In the FY 2009 IPPS final rule, we amended the definition of "entity" at 42 CFR §411.351 to clarify that "[a] person or entity is considered to be furnishing DHS" if it is the person or entity that has "performed services that are billed as DHS" or presented a claim to Medicare for the DHS (73 FR 48751). We declined to provide a specific definition of "perform" in the final rule, but stated that it should have its common meaning. In addition, we stated: "We do not consider an entity that leases or sells space or equipment used for the performance of the service, or furnishes supplies that are not separately billable but used in the performance of the medical service, or that provides management, billing services, or personnel to the entity performing the service, to perform DHS" (73 FR 48726). We delayed the effective date of the amendment to the definition of "entity" until October 1, 2009, in order to afford parties adequate time to restructure arrangements (73 FR 48721).
Solicitation of Comments
Following the publication of the IPPS final rule, we received a number of inquiries concerning whether we planned to issue additional guidance on the revised definition of entity, including the meaning of "performed services that are billed as DHS." To determine if further guidance was necessary, we solicited comments in the CY 2010 Physician Fee Schedule final rule (74 FR 61933–34). We drafted six issues on which we sought industry views, and we also requested alternative approaches or alternative criteria for the definition. In the solicitation of comments, we noted that we continued to believe that the changes set forth in the FY 2009 IPPS final rule effectuated our intent to minimize overutilization and anti-competitive behavior.

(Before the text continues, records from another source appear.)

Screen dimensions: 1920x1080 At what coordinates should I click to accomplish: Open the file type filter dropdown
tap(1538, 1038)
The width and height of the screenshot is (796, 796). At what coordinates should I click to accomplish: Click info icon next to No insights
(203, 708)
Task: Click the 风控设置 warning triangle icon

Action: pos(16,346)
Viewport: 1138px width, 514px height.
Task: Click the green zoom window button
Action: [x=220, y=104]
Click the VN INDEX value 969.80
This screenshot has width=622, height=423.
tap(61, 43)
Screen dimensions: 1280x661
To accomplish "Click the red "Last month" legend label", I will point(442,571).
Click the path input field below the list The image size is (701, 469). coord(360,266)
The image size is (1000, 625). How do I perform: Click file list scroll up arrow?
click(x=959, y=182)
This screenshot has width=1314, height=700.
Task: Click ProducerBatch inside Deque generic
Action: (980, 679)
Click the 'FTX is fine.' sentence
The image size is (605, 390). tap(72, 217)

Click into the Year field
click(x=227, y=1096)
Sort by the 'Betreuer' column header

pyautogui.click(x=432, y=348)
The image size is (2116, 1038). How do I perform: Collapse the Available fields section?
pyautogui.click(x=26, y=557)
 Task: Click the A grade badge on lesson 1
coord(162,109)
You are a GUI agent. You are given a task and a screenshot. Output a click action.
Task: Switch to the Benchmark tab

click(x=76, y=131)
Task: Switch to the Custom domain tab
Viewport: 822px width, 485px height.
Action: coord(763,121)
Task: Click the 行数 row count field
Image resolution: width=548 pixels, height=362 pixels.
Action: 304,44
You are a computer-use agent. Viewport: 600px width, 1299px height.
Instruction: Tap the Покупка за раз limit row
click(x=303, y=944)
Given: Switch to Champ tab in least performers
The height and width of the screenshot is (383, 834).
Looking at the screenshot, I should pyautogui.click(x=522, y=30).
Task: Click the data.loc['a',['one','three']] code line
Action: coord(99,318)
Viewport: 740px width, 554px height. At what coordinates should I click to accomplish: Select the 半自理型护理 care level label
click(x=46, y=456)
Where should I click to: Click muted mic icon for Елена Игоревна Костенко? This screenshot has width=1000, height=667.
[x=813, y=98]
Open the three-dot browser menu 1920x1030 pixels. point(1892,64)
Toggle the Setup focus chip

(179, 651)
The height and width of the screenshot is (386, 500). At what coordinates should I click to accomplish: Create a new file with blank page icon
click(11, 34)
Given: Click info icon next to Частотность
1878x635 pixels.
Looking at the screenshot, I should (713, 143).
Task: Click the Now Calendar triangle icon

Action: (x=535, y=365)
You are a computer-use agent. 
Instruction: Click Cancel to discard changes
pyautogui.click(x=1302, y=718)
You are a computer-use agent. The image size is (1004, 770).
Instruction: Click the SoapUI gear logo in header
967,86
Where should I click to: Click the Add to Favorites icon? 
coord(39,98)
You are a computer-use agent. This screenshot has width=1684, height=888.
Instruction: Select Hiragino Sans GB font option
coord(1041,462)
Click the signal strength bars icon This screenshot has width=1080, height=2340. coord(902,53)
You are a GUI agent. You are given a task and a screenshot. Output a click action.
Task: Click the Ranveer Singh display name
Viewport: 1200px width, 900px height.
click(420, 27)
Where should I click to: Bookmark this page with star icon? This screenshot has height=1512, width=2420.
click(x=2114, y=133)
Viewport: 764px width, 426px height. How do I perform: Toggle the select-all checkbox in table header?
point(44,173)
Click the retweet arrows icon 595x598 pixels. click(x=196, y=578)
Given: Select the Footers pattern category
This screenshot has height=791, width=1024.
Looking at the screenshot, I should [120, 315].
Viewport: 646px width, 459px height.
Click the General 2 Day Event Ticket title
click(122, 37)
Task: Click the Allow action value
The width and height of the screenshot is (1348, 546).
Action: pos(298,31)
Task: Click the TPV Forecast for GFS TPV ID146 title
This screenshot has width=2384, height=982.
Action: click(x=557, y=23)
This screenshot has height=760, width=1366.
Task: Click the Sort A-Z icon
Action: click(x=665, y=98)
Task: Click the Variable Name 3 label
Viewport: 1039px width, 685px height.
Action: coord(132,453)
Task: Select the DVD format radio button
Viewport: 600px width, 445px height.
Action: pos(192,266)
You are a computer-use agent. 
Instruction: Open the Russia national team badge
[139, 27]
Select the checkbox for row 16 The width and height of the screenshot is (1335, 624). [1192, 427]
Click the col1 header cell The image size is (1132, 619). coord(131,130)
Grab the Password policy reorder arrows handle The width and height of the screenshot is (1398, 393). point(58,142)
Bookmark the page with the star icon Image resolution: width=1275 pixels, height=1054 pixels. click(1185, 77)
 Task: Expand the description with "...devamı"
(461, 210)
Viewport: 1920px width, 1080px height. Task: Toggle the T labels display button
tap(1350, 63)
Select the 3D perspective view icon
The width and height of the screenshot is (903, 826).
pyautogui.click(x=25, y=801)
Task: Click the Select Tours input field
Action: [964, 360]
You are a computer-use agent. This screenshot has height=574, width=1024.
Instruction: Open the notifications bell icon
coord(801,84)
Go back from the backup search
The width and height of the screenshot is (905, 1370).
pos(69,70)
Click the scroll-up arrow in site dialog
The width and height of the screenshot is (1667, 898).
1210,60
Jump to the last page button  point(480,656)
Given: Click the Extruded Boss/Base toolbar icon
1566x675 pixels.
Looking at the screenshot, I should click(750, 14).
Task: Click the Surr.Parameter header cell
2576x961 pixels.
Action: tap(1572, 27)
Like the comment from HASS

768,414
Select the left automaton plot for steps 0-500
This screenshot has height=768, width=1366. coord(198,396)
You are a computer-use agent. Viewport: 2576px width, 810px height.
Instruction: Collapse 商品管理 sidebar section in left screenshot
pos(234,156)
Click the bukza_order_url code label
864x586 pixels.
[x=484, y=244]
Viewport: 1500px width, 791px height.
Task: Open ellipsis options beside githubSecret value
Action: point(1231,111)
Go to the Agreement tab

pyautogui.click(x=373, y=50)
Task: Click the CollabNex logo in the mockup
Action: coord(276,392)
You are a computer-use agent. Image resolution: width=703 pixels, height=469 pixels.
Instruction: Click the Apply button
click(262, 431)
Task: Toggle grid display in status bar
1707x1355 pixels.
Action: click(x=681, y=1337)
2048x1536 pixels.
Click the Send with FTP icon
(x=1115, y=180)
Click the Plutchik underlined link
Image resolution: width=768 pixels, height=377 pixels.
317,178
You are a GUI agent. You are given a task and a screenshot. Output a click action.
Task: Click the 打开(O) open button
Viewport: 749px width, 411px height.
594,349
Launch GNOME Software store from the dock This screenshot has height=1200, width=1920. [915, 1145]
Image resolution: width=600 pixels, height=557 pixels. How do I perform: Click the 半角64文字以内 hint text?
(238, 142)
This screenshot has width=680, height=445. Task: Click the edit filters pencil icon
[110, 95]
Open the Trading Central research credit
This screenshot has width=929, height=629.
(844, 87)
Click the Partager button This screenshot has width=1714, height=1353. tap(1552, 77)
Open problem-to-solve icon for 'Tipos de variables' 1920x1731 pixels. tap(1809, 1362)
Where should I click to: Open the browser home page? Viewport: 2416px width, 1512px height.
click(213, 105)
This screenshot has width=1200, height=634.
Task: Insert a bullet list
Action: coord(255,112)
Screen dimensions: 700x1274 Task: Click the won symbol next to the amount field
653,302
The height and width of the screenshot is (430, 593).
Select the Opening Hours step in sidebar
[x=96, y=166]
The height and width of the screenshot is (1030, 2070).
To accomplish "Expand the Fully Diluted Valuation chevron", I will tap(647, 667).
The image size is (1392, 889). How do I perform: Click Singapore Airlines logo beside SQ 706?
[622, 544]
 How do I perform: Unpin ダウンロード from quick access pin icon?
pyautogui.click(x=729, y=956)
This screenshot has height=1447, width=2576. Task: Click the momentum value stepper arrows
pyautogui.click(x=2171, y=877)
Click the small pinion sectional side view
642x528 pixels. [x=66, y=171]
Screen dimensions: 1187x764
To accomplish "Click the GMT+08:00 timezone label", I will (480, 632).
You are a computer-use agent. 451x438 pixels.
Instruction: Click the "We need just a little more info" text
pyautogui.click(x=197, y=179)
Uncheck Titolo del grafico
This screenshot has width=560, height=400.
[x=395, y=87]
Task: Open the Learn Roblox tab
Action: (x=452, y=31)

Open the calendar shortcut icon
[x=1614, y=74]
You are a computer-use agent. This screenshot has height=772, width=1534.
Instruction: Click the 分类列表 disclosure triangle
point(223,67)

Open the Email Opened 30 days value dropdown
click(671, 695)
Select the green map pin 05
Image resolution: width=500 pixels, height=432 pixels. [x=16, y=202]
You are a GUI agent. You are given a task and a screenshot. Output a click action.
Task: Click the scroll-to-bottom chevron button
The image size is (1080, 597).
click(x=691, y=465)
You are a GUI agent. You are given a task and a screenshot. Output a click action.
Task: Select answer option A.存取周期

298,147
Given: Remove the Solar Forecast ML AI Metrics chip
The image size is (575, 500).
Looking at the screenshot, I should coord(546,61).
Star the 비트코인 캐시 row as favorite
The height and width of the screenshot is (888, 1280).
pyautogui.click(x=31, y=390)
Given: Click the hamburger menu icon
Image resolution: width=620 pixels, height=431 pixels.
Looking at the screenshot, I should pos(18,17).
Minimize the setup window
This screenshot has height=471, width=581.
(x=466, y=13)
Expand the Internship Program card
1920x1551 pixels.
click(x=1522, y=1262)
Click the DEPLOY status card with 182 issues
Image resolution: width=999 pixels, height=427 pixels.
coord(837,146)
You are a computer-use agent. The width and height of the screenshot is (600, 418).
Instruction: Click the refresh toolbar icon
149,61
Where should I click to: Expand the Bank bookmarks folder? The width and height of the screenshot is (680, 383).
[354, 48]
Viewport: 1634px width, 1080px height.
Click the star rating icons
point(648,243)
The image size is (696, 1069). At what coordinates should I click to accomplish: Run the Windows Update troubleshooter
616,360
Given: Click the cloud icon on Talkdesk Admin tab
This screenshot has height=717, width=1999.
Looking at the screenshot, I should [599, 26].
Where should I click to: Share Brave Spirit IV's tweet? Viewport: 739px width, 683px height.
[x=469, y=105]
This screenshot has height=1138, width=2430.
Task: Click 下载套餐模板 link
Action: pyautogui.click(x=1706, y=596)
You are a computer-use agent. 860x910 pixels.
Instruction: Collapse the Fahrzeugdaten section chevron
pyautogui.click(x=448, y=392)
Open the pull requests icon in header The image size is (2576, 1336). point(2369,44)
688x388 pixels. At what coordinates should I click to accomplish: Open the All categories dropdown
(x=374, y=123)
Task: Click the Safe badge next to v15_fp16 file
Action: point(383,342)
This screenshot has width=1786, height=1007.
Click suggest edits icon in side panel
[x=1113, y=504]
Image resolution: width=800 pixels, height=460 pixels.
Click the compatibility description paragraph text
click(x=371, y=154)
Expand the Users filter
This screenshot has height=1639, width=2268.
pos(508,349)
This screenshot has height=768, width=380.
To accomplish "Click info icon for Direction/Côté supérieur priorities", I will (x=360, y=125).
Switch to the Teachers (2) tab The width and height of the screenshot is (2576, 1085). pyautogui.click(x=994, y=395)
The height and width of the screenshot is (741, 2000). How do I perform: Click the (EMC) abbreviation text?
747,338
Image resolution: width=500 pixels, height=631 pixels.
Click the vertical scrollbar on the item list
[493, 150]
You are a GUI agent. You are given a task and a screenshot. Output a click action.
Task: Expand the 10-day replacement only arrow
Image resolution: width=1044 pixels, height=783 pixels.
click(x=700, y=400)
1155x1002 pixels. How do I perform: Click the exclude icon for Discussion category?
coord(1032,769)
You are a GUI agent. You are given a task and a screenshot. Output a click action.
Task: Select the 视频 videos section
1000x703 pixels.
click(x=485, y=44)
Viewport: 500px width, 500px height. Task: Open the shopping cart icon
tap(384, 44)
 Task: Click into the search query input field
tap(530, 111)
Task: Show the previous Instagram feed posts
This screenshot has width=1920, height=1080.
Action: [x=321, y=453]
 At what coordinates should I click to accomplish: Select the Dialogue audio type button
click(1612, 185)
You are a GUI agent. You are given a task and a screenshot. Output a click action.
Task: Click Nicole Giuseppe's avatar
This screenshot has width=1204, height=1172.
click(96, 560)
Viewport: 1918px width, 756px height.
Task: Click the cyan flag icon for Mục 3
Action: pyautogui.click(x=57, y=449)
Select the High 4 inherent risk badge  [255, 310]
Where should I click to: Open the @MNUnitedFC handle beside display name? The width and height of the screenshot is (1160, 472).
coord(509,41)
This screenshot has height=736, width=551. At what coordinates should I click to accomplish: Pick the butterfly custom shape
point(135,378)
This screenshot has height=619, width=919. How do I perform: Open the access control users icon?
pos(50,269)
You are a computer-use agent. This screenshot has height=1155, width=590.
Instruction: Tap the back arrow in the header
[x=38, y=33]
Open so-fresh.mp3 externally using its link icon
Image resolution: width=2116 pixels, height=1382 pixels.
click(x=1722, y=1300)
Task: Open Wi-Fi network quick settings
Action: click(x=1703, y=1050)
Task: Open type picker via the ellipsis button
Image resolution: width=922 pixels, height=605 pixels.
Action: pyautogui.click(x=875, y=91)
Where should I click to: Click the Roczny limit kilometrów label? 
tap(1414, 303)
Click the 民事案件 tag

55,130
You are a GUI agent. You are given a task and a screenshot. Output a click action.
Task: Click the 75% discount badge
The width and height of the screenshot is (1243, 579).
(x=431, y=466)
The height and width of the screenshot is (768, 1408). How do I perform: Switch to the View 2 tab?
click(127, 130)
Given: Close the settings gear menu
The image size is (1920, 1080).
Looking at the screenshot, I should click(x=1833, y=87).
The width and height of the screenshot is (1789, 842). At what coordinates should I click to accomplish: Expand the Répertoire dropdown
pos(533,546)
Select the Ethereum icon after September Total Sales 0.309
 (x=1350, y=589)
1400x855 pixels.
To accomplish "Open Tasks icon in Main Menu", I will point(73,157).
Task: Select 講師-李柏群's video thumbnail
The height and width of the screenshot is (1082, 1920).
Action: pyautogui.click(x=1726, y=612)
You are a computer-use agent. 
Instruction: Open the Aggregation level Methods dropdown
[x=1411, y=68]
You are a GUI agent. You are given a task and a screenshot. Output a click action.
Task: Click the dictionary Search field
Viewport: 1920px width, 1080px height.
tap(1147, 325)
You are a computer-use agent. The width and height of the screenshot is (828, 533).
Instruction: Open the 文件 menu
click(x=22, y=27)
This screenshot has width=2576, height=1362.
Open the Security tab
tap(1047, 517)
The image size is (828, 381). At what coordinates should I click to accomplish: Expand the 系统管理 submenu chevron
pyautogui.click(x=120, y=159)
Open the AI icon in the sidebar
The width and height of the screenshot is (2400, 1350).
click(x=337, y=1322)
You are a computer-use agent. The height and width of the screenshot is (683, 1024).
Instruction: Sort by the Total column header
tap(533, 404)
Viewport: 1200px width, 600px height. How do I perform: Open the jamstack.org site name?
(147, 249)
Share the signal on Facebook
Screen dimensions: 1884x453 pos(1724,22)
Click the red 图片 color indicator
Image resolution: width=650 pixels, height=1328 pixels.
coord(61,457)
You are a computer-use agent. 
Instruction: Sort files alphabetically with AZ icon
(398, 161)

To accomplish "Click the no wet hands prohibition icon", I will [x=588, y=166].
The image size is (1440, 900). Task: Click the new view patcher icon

We received only nine comments responding to our solicitation, and there was no consistent approach regarding whether we should revise the definition of entity and if we did, the manner in which the definition should change. Several commenters asserted that a bright-line rule should be established to determine when a provider or supplier has "performed services that are billed as DHS," but commenters did not have a uniform approach for making this determination. Some commenters requested CMS to establish that a physician-owned company would be "performing" services billed as DHS if the company furnished a certain number of the following services: space, equipment, personnel, supplies, management services, or billing services. Others disapproved of this approach because they contended it fails to take into account the materiality of each item or service for which the DHS that is ultimately billed. One commenter requested that we adopt a "single performing entity" approach, which would mandate that only one provider or supplier would be able to "perform the services that are billed as DHS" in any situation. Another commenter asserted that the current definition of entity is unworkable and the changes made in the IPPS final rule should be withdrawn until further study is complete.
Several commenters recommended that we amend various regulatory definitions, including the definition of "entity," to allow physician-owned companies to provide certain services provided "under arrangements," such as radiation therapy for hospital inpatients, inter-operative neurological monitoring, dialysis provided to hospital inpatients, and personally performed services. The commenters suggested that such arrangements be carved out of the definition of entity and therefore not be subject to the physician self-referral prohibition. Another commenter contended that physician-owned implant and other medical device companies should be deemed to perform DHS when physician-investors order implantable medical devices for their patients through the physician-owned company.
The comments we received did not convince us to provide additional guidance or to engage in rulemaking to amend the definition of entity. We believe the guidance provided in the IPPS final rule is sufficient in most cases to identify when a provider or supplier has "performed the DHS." Providers and suppliers may seek further guidance through the advisory opinion process (42 CFR §411.370 through §411.389).